*Recorded data*.
::::::::::

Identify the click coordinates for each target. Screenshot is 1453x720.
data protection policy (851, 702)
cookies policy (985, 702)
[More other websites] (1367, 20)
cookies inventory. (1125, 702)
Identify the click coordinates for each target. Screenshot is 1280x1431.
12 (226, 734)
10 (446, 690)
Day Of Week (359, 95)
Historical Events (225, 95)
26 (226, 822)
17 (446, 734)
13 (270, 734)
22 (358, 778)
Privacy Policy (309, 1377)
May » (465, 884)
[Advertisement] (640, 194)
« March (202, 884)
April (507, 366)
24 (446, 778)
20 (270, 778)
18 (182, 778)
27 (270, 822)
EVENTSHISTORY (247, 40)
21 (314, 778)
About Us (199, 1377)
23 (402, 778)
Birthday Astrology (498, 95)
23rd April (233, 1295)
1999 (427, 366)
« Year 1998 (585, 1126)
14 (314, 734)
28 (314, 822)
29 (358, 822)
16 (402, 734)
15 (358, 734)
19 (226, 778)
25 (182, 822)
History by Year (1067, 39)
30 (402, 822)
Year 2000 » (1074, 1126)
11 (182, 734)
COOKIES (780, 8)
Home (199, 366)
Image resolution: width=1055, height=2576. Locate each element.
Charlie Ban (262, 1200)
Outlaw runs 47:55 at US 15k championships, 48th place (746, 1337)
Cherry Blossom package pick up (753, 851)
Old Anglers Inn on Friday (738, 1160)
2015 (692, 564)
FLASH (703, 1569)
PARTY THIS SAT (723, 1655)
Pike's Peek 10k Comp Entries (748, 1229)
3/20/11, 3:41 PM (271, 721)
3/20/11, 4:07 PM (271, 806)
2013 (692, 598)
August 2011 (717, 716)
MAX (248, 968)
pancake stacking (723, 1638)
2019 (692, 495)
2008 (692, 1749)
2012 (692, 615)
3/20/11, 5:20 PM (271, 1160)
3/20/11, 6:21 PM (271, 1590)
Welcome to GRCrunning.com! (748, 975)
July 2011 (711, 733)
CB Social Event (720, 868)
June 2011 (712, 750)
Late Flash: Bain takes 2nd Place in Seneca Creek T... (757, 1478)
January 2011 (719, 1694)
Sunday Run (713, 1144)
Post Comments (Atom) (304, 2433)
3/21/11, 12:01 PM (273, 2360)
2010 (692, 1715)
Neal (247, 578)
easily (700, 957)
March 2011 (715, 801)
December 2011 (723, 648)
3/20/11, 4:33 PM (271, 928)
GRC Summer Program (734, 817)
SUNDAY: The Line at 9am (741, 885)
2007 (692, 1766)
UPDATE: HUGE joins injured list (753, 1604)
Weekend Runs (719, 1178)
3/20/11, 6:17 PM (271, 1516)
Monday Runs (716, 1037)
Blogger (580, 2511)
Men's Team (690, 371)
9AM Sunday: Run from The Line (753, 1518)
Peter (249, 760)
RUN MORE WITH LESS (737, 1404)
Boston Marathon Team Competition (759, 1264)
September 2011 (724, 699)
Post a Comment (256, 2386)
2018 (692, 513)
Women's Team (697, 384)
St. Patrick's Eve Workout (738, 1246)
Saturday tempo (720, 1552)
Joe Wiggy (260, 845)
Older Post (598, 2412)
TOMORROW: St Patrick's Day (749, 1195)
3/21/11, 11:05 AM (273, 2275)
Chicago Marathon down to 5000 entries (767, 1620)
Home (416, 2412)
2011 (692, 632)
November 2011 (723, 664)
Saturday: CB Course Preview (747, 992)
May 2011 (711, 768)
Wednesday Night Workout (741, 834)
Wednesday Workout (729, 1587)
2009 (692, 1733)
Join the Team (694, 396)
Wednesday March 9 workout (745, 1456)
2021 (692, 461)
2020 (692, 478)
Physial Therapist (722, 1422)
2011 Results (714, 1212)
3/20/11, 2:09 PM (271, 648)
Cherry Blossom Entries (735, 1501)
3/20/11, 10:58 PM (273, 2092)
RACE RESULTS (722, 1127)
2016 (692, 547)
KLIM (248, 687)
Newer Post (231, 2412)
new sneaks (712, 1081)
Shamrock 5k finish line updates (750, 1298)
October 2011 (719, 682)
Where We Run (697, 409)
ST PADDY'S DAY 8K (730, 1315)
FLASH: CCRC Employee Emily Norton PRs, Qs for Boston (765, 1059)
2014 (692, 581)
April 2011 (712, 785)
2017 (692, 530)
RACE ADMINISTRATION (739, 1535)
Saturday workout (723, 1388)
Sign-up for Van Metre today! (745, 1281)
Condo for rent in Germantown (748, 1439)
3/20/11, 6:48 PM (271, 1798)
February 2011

::::::::::

*Task to complete*. Could you rewrite all of the entries above as a JSON array of strings, with one string per line and no blank lines?

*Reply to the task*.
[
  "Identify the click coordinates for each target. Screenshot is 1453x720.",
  "data protection policy (851, 702)",
  "cookies policy (985, 702)",
  "[More other websites] (1367, 20)",
  "cookies inventory. (1125, 702)",
  "Identify the click coordinates for each target. Screenshot is 1280x1431.",
  "12 (226, 734)",
  "10 (446, 690)",
  "Day Of Week (359, 95)",
  "Historical Events (225, 95)",
  "26 (226, 822)",
  "17 (446, 734)",
  "13 (270, 734)",
  "22 (358, 778)",
  "Privacy Policy (309, 1377)",
  "May » (465, 884)",
  "[Advertisement] (640, 194)",
  "« March (202, 884)",
  "April (507, 366)",
  "24 (446, 778)",
  "20 (270, 778)",
  "18 (182, 778)",
  "27 (270, 822)",
  "EVENTSHISTORY (247, 40)",
  "21 (314, 778)",
  "About Us (199, 1377)",
  "23 (402, 778)",
  "Birthday Astrology (498, 95)",
  "23rd April (233, 1295)",
  "1999 (427, 366)",
  "« Year 1998 (585, 1126)",
  "14 (314, 734)",
  "28 (314, 822)",
  "29 (358, 822)",
  "16 (402, 734)",
  "15 (358, 734)",
  "19 (226, 778)",
  "25 (182, 822)",
  "History by Year (1067, 39)",
  "30 (402, 822)",
  "Year 2000 » (1074, 1126)",
  "11 (182, 734)",
  "COOKIES (780, 8)",
  "Home (199, 366)",
  "Image resolution: width=1055, height=2576. Locate each element.",
  "Charlie Ban (262, 1200)",
  "Outlaw runs 47:55 at US 15k championships, 48th place (746, 1337)",
  "Cherry Blossom package pick up (753, 851)",
  "Old Anglers Inn on Friday (738, 1160)",
  "2015 (692, 564)",
  "FLASH (703, 1569)",
  "PARTY THIS SAT (723, 1655)",
  "Pike's Peek 10k Comp Entries (748, 1229)",
  "3/20/11, 3:41 PM (271, 721)",
  "3/20/11, 4:07 PM (271, 806)",
  "2013 (692, 598)",
  "August 2011 (717, 716)",
  "MAX (248, 968)",
  "pancake stacking (723, 1638)",
  "2019 (692, 495)",
  "2008 (692, 1749)",
  "2012 (692, 615)",
  "3/20/11, 5:20 PM (271, 1160)",
  "3/20/11, 6:21 PM (271, 1590)",
  "Welcome to GRCrunning.com! (748, 975)",
  "July 2011 (711, 733)",
  "CB Social Event (720, 868)",
  "June 2011 (712, 750)",
  "Late Flash: Bain takes 2nd Place in Seneca Creek T... (757, 1478)",
  "January 2011 (719, 1694)",
  "Sunday Run (713, 1144)",
  "Post Comments (Atom) (304, 2433)",
  "3/21/11, 12:01 PM (273, 2360)",
  "2010 (692, 1715)",
  "Neal (247, 578)",
  "easily (700, 957)",
  "March 2011 (715, 801)",
  "December 2011 (723, 648)",
  "3/20/11, 4:33 PM (271, 928)",
  "GRC Summer Program (734, 817)",
  "SUNDAY: The Line at 9am (741, 885)",
  "2007 (692, 1766)",
  "UPDATE: HUGE joins injured list (753, 1604)",
  "Weekend Runs (719, 1178)",
  "3/20/11, 6:17 PM (271, 1516)",
  "Monday Runs (716, 1037)",
  "Blogger (580, 2511)",
  "Men's Team (690, 371)",
  "9AM Sunday: Run from The Line (753, 1518)",
  "Peter (249, 760)",
  "RUN MORE WITH LESS (737, 1404)",
  "Boston Marathon Team Competition (759, 1264)",
  "September 2011 (724, 699)",
  "Post a Comment (256, 2386)",
  "2018 (692, 513)",
  "Women's Team (697, 384)",
  "St. Patrick's Eve Workout (738, 1246)",
  "Saturday tempo (720, 1552)",
  "Joe Wiggy (260, 845)",
  "Older Post (598, 2412)",
  "TOMORROW: St Patrick's Day (749, 1195)",
  "3/21/11, 11:05 AM (273, 2275)",
  "Chicago Marathon down to 5000 entries (767, 1620)",
  "Home (416, 2412)",
  "2011 (692, 632)",
  "November 2011 (723, 664)",
  "Saturday: CB Course Preview (747, 992)",
  "May 2011 (711, 768)",
  "Wednesday Night Workout (741, 834)",
  "Wednesday Workout (729, 1587)",
  "2009 (692, 1733)",
  "Join the Team (694, 396)",
  "Wednesday March 9 workout (745, 1456)",
  "2021 (692, 461)",
  "2020 (692, 478)",
  "Physial Therapist (722, 1422)",
  "2011 Results (714, 1212)",
  "3/20/11, 2:09 PM (271, 648)",
  "Cherry Blossom Entries (735, 1501)",
  "3/20/11, 10:58 PM (273, 2092)",
  "RACE RESULTS (722, 1127)",
  "2016 (692, 547)",
  "KLIM (248, 687)",
  "Newer Post (231, 2412)",
  "new sneaks (712, 1081)",
  "Shamrock 5k finish line updates (750, 1298)",
  "October 2011 (719, 682)",
  "Where We Run (697, 409)",
  "ST PADDY'S DAY 8K (730, 1315)",
  "FLASH: CCRC Employee Emily Norton PRs, Qs for Boston (765, 1059)",
  "2014 (692, 581)",
  "April 2011 (712, 785)",
  "2017 (692, 530)",
  "RACE ADMINISTRATION (739, 1535)",
  "Saturday workout (723, 1388)",
  "Sign-up for Van Metre today! (745, 1281)",
  "Condo for rent in Germantown (748, 1439)",
  "3/20/11, 6:48 PM (271, 1798)",
  "February 2011"
]